- Swedish DVD-cover
- Written by: Rolf Börjlind
- Directed by: Morten Arnfred
- Starring: Peter Haber; Mikael Persbrandt; Stina Rautelin; Cecilia Häll; Carlo Schmidt;
- Music by: Ulf Dageby
- Countries of origin: Sweden; Germany; Denmark; Norway;
- Original language: Swedish

Production
- Producers: Lars Blomgren Thomas Lydholm
- Cinematography: Eric Kress
- Running time: 90 min (Theater); 86 min (TV/VHS); 85 min (DVD);
- Production company: Victoria Film A/S

Original release
- Release: 31 October 1997

= Beck – Spår i mörker =

1997 television film

Beck – Spår i mörker (Beck - Trails in Darkness) is a 1997 film about the Swedish police detective Martin Beck directed by Morten Arnfred. It is the eighth film about Martin Beck with Peter Haber as Martin Beck and Mikael Persbrandt as Gunvald Larsson.

== Plot ==
Martin Beck is on his way to a vacation with his colleague and girlfriend Lena Klingström when several gruesome murders in the Stockholm Metro force him to return. Without any kind of motivation, he is forced to lead the investigation of the strange murders. There are four things connecting the murders: they are all in the underground, they are all decapitations, and a sign is left by the murderer/murderers. This sign is "X-(", which means "death" in 1337. The last connecting thing is that before every murder, all lights have been turned off (note that this was faked and in reality impossible).

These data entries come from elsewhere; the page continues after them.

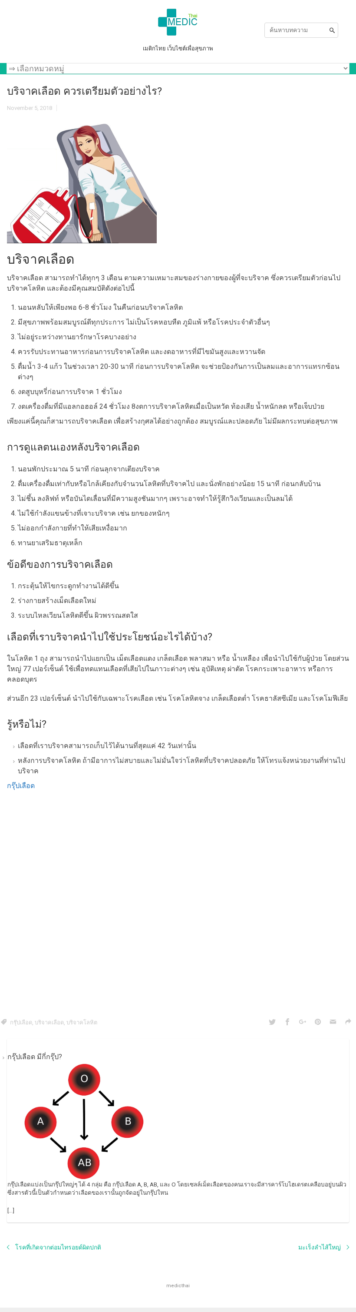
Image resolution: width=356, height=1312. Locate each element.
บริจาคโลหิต (81, 1022)
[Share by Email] (333, 1022)
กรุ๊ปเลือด (21, 786)
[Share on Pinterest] (318, 1022)
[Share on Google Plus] (303, 1022)
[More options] (348, 1022)
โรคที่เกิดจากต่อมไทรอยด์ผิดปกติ (58, 1247)
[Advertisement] (178, 902)
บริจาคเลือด (49, 1022)
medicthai (178, 1286)
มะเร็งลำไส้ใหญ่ (319, 1247)
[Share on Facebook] (287, 1022)
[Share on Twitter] (272, 1022)
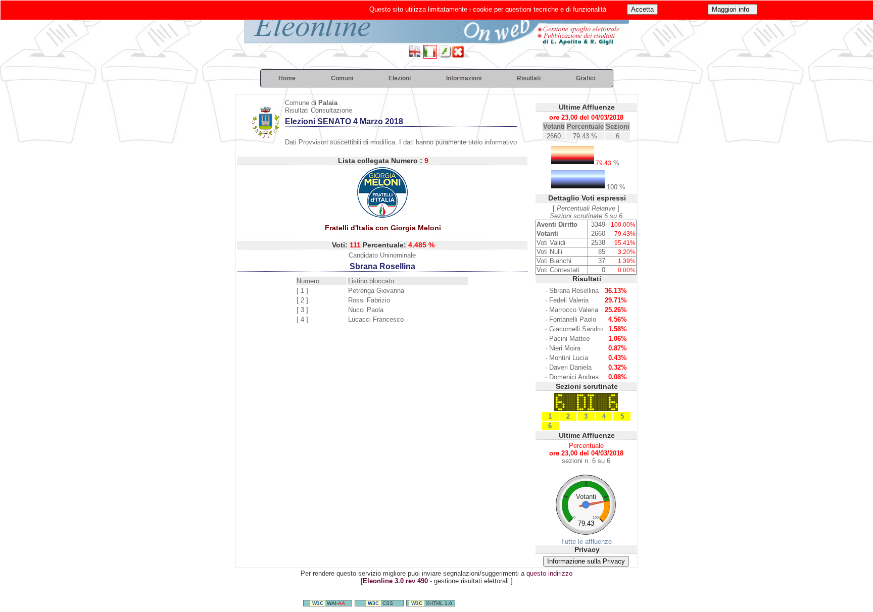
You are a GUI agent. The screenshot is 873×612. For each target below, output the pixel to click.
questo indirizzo (549, 573)
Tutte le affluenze (586, 541)
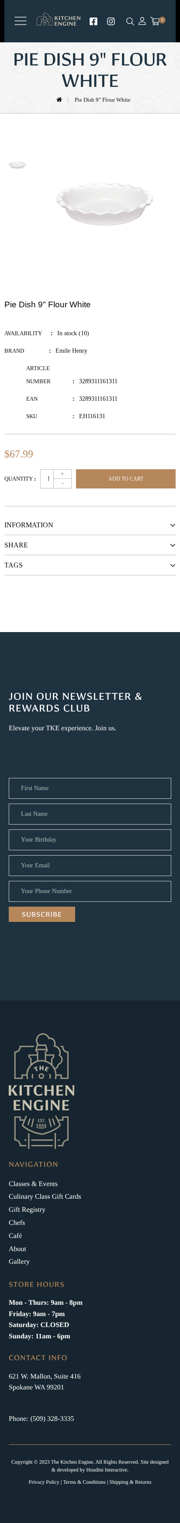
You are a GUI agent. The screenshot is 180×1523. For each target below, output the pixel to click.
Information (28, 525)
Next (17, 192)
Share (16, 545)
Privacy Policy (44, 1482)
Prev (17, 137)
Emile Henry (71, 350)
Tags (13, 565)
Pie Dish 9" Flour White (103, 99)
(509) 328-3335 (52, 1419)
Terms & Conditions (84, 1482)
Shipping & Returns (130, 1482)
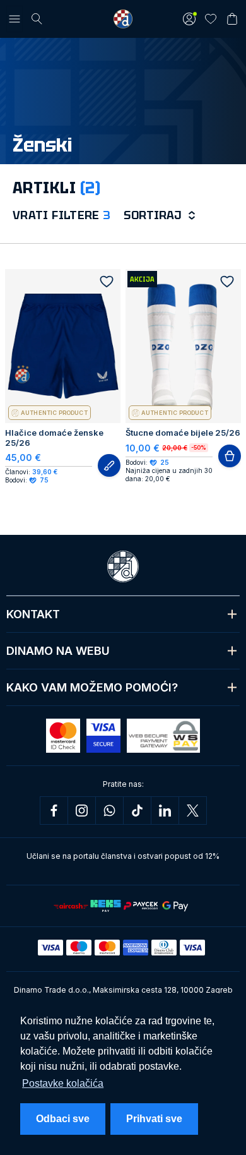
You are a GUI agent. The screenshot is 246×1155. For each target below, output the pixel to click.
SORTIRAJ (152, 215)
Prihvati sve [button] (154, 1118)
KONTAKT (33, 614)
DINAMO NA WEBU (58, 650)
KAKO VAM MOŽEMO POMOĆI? (92, 687)
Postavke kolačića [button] (62, 1083)
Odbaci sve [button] (63, 1118)
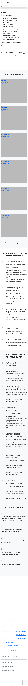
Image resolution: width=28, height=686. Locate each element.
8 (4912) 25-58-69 (21, 631)
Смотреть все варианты (14, 243)
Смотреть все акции (14, 570)
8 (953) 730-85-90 (21, 635)
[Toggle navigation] (3, 5)
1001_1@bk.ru (9, 642)
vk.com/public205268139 (15, 645)
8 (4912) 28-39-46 (21, 638)
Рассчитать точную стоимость (14, 60)
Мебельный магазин (16, 682)
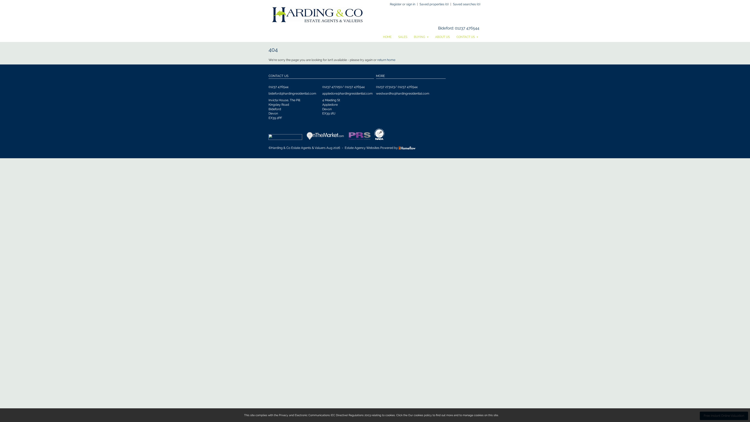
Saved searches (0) (466, 4)
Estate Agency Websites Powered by (371, 148)
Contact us (466, 37)
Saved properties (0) (434, 4)
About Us (442, 37)
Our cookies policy (420, 415)
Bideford (445, 28)
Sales (402, 37)
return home (386, 60)
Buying (420, 37)
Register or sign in (402, 4)
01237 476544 (467, 28)
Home (387, 37)
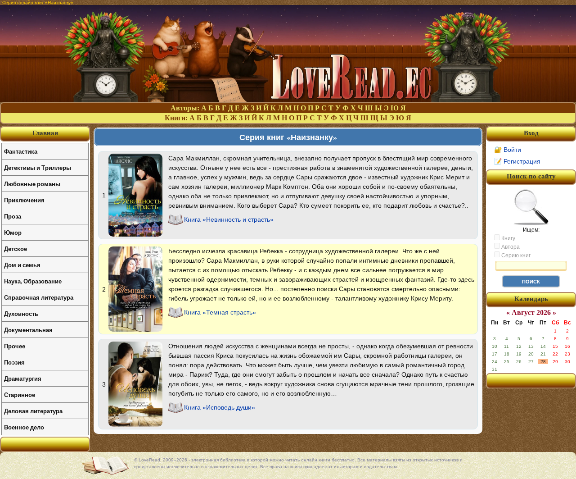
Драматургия (22, 378)
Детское (15, 248)
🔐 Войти (507, 149)
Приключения (24, 200)
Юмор (13, 232)
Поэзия (14, 362)
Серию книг (515, 255)
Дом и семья (22, 264)
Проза (12, 216)
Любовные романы (32, 183)
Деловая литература (33, 410)
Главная (45, 133)
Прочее (14, 346)
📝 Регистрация (517, 161)
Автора (510, 247)
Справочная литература (38, 297)
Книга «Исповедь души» (219, 407)
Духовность (21, 313)
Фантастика (20, 151)
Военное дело (24, 427)
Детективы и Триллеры (37, 167)
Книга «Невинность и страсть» (229, 219)
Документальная (28, 329)
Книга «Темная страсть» (220, 312)
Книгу (507, 238)
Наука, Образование (33, 281)
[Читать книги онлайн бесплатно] (288, 100)
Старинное (19, 394)
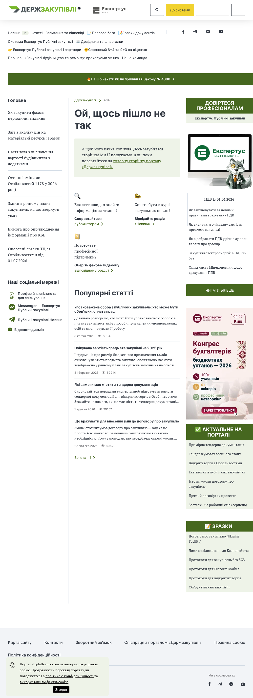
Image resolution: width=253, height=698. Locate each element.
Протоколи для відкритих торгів (215, 578)
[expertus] (107, 10)
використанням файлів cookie (44, 681)
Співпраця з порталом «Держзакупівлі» (163, 642)
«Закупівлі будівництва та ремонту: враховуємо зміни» (71, 58)
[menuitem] (20, 32)
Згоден (61, 689)
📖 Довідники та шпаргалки (99, 41)
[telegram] (195, 32)
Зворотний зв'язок (94, 642)
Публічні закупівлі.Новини (40, 320)
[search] (157, 10)
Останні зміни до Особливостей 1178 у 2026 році (32, 183)
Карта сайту (20, 642)
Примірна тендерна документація (216, 444)
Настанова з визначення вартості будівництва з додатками (30, 157)
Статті (37, 33)
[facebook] (183, 32)
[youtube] (221, 32)
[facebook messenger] (208, 32)
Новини (17, 33)
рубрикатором (86, 224)
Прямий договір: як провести (212, 495)
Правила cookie (229, 642)
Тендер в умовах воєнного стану (215, 453)
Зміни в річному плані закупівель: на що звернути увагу (33, 209)
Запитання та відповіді (64, 33)
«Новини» (143, 224)
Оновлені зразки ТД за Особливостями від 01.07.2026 (29, 254)
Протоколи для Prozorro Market (214, 568)
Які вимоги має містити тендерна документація (116, 384)
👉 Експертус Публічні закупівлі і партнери (44, 49)
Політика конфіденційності (34, 655)
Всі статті (82, 457)
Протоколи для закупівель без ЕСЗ (217, 559)
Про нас (14, 58)
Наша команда (134, 58)
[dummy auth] (212, 10)
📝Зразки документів (136, 33)
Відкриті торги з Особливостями (215, 463)
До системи (180, 10)
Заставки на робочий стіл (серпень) (218, 504)
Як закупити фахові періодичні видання (26, 115)
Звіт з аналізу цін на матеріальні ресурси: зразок (34, 135)
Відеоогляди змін (29, 329)
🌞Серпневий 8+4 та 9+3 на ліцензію (115, 49)
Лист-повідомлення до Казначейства (219, 550)
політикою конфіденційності (69, 676)
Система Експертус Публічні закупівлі (40, 41)
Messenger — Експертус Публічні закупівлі (39, 307)
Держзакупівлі (85, 100)
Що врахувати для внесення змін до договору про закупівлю (126, 421)
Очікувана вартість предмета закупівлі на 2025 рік (118, 348)
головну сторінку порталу (137, 160)
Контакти (53, 642)
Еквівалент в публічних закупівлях (217, 472)
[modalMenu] (238, 10)
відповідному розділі (91, 270)
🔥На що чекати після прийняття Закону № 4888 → (130, 79)
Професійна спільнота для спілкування (37, 295)
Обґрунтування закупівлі (209, 587)
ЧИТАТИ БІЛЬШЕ (220, 290)
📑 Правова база (101, 33)
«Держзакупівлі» (97, 166)
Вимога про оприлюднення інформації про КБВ (33, 232)
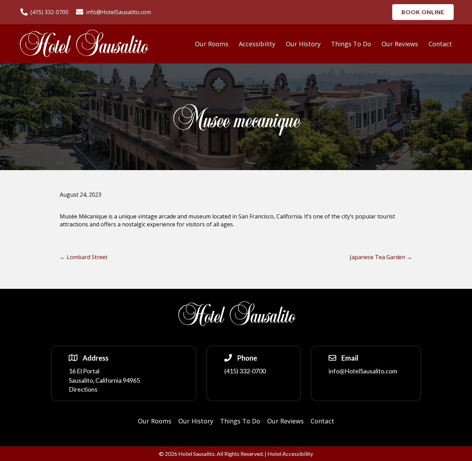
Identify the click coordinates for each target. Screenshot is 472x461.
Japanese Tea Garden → (381, 257)
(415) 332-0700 (245, 371)
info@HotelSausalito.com (363, 371)
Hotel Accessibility (290, 453)
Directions (83, 389)
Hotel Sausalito (83, 46)
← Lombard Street (83, 257)
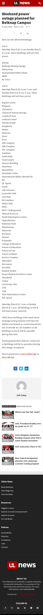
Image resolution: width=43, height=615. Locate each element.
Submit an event (8, 515)
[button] (39, 3)
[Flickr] (11, 608)
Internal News (7, 494)
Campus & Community (6, 417)
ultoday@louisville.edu (26, 594)
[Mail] (24, 608)
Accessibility (6, 532)
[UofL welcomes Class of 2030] (8, 449)
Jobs (3, 543)
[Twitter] (31, 608)
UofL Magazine (7, 490)
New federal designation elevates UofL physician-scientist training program (27, 461)
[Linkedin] (18, 608)
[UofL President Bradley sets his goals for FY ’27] (8, 426)
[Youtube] (37, 608)
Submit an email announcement (14, 511)
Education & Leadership (6, 463)
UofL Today (8, 27)
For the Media (6, 519)
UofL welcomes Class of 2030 (29, 446)
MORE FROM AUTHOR (24, 406)
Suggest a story (7, 508)
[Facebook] (5, 608)
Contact (4, 547)
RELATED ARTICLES (9, 406)
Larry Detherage (28, 354)
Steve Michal (8, 357)
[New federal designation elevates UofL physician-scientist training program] (8, 461)
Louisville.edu (28, 589)
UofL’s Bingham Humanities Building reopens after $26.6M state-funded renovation (29, 438)
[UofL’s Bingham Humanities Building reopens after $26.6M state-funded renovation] (8, 438)
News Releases (7, 487)
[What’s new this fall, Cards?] (8, 415)
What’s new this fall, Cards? (27, 412)
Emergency (5, 540)
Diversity (4, 536)
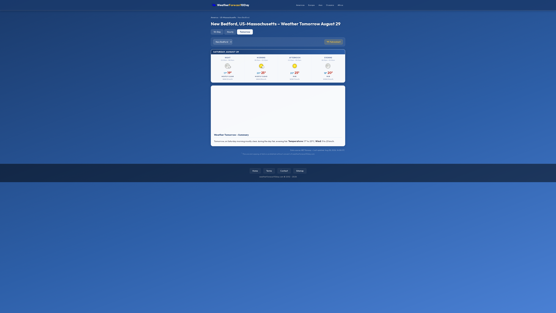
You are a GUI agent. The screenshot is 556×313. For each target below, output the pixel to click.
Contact (284, 171)
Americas (300, 5)
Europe (311, 5)
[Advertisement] (278, 110)
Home (255, 171)
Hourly (230, 32)
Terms (269, 171)
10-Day (217, 32)
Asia (320, 5)
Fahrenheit (334, 42)
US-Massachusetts (228, 17)
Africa (340, 5)
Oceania (330, 5)
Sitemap (300, 171)
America (214, 17)
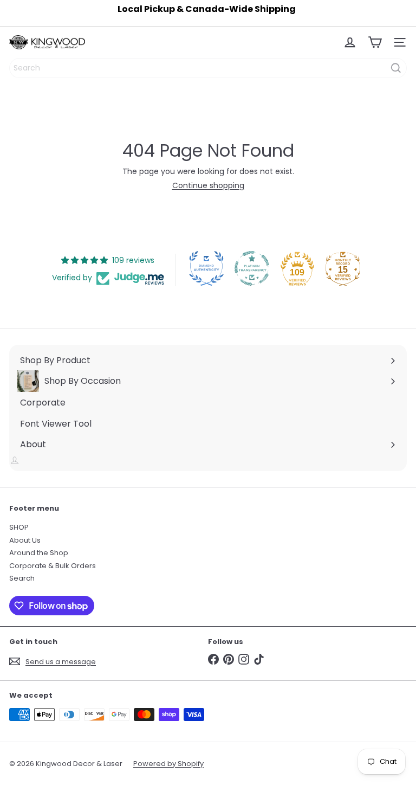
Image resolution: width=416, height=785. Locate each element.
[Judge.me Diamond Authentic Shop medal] (206, 268)
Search (22, 578)
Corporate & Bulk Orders (52, 566)
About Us (25, 540)
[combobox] (208, 68)
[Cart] (374, 42)
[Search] (396, 68)
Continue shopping (208, 185)
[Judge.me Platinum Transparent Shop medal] (252, 268)
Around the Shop (38, 553)
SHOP (19, 527)
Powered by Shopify (168, 763)
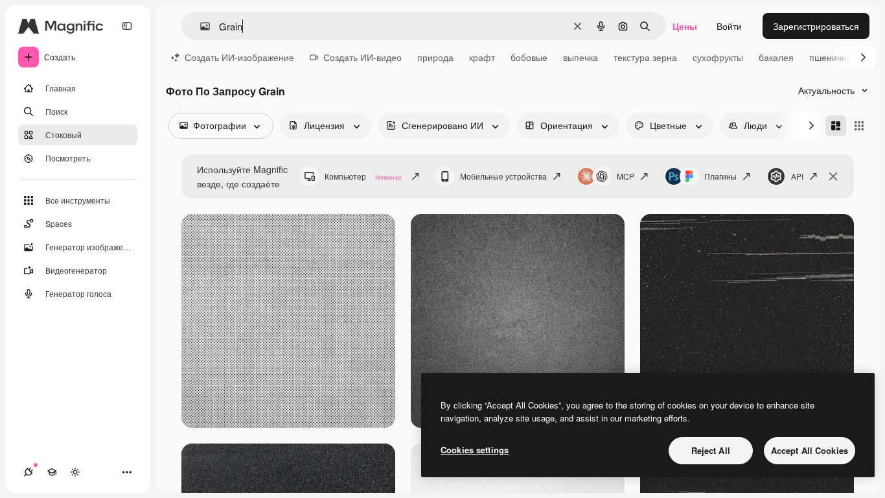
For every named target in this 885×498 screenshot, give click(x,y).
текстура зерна (645, 57)
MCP (625, 176)
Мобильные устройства (503, 176)
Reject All (710, 450)
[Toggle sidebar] (127, 26)
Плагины (720, 176)
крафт (482, 57)
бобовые (529, 57)
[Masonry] (835, 125)
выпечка (580, 57)
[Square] (859, 125)
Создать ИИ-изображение (239, 57)
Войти (729, 25)
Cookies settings (475, 450)
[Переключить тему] (75, 472)
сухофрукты (718, 57)
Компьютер (363, 176)
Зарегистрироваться (816, 25)
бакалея (776, 57)
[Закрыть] (833, 176)
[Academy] (51, 472)
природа (435, 57)
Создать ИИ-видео (362, 57)
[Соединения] (28, 472)
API (797, 176)
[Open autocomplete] (200, 26)
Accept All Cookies (809, 450)
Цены (684, 25)
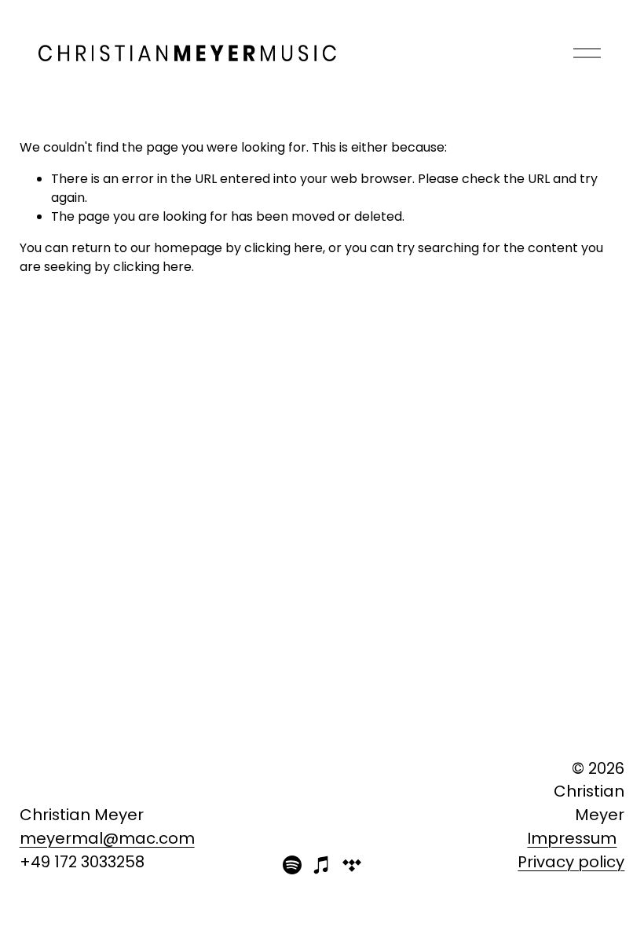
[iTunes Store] (322, 865)
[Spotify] (292, 865)
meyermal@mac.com (107, 838)
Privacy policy (571, 862)
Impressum (572, 838)
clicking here (283, 248)
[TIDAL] (351, 865)
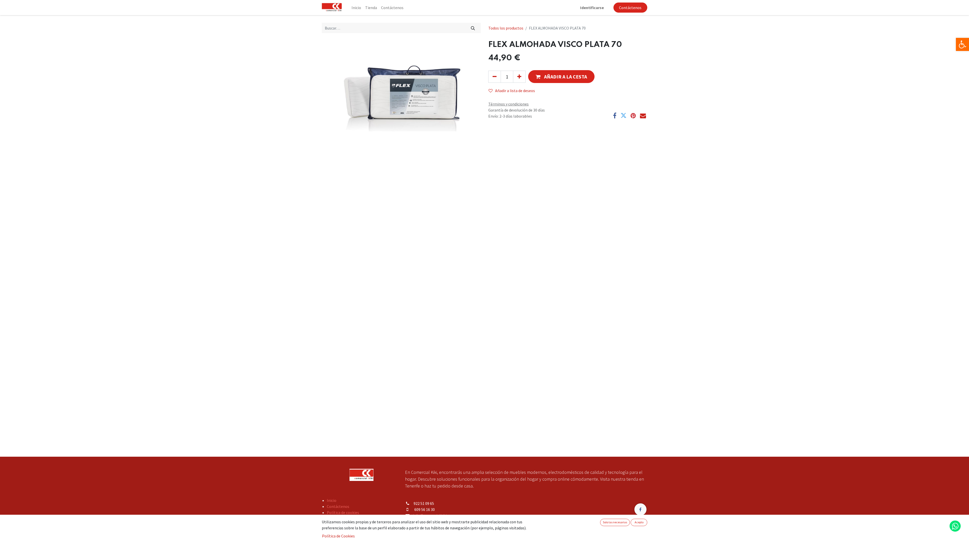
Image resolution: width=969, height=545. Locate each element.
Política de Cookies (338, 535)
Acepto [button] (639, 522)
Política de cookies (343, 512)
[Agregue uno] (519, 77)
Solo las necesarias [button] (615, 522)
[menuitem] (356, 8)
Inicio (331, 500)
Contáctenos (630, 7)
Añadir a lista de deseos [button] (515, 90)
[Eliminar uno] (494, 77)
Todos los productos (505, 28)
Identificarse (592, 7)
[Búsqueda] (473, 28)
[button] (561, 76)
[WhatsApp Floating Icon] (955, 526)
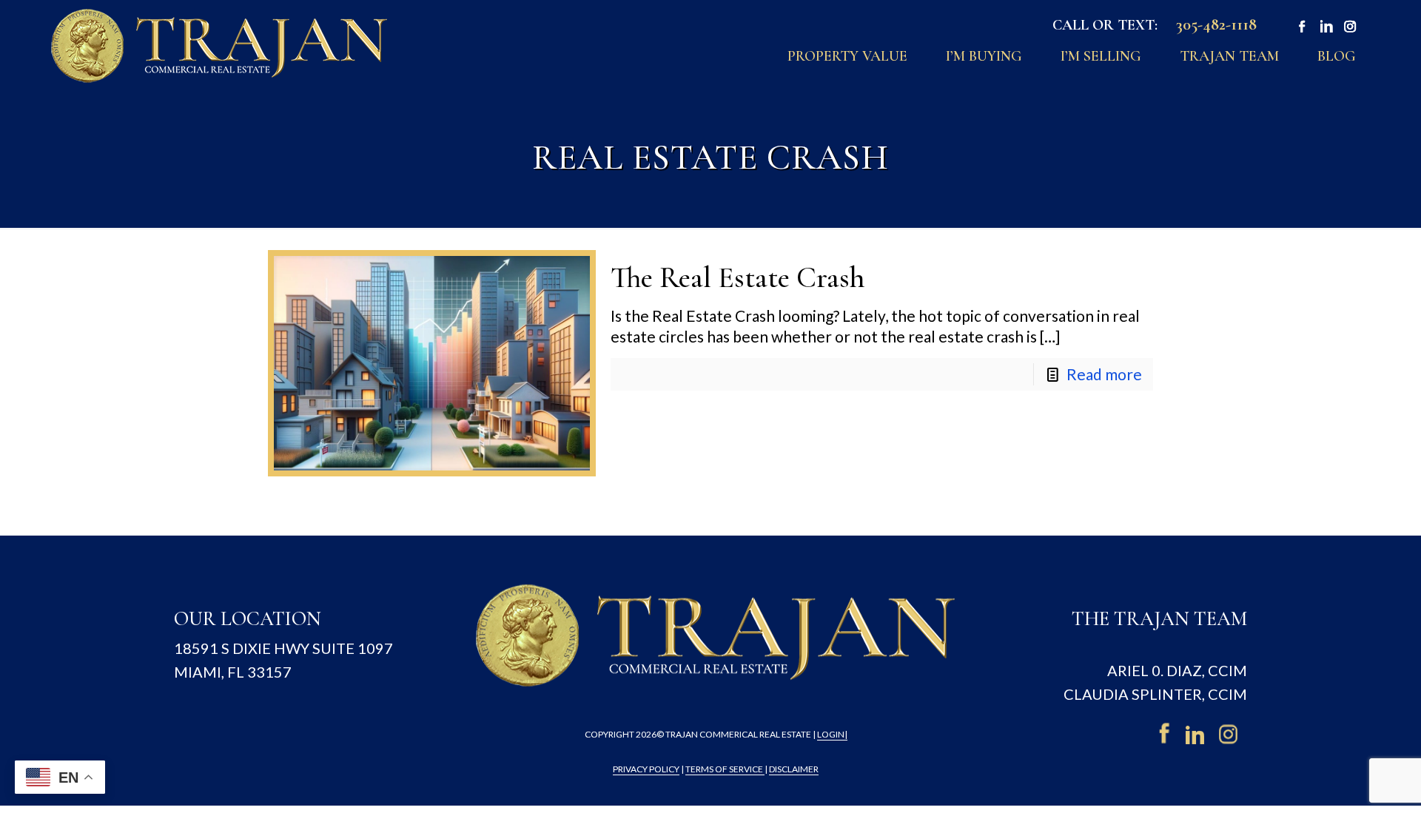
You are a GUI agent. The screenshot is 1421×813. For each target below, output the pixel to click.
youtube (1348, 27)
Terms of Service (725, 769)
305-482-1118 (1216, 24)
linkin (1324, 27)
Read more (1104, 374)
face (1299, 27)
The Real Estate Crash (737, 277)
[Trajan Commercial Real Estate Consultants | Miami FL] (219, 45)
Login (830, 734)
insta (1231, 733)
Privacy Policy (646, 769)
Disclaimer (794, 769)
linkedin (1197, 733)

As the investigation progresses it becomes clear that Erik Lindgren, a man who works in the underground, has some kind of connection to the murderers. Once found, he explains that the murderers are youngsters that mostly inhabit the tunnels (actually a closed-down factory connected to the tunnels in the outskirts of the city), playing action games (more specifically, "Final Doom") against "other fools around the globe". He suspects that his sister, Annika is part of the gang, and explains how he's tried to "pull her out of the shit". The group has even written a letter to him stating that "You talk to the cops and Kickfoot [Annika] dies". When Erik guides Beck to the entrance of the hideout of the gang, they are ambushed by the murderers, but the Swedish task force arrives just in time to save Beck, though too late for Erik.

Eventually, Beck finds Annika, who initially denies any knowledge about the murders; however, when Beck describes to Annika how much Erik loved her and that he was murdered by the gang, she suddenly breaks down and says that he brought it on himself by trying to interfere with her business, although she did not want her peers to kill him. She eventually proceeds to describe the whole truth: the group assumes their Final Doom characters in real life and plays the game by killing people in the underground in order to obtain so-called frags and thereby advance to new levels. This activity is not limited to Sweden, but shared with people around the world engaging in similar murders. Annika was not part of the actual killings, however, instead being in charge of technical areas.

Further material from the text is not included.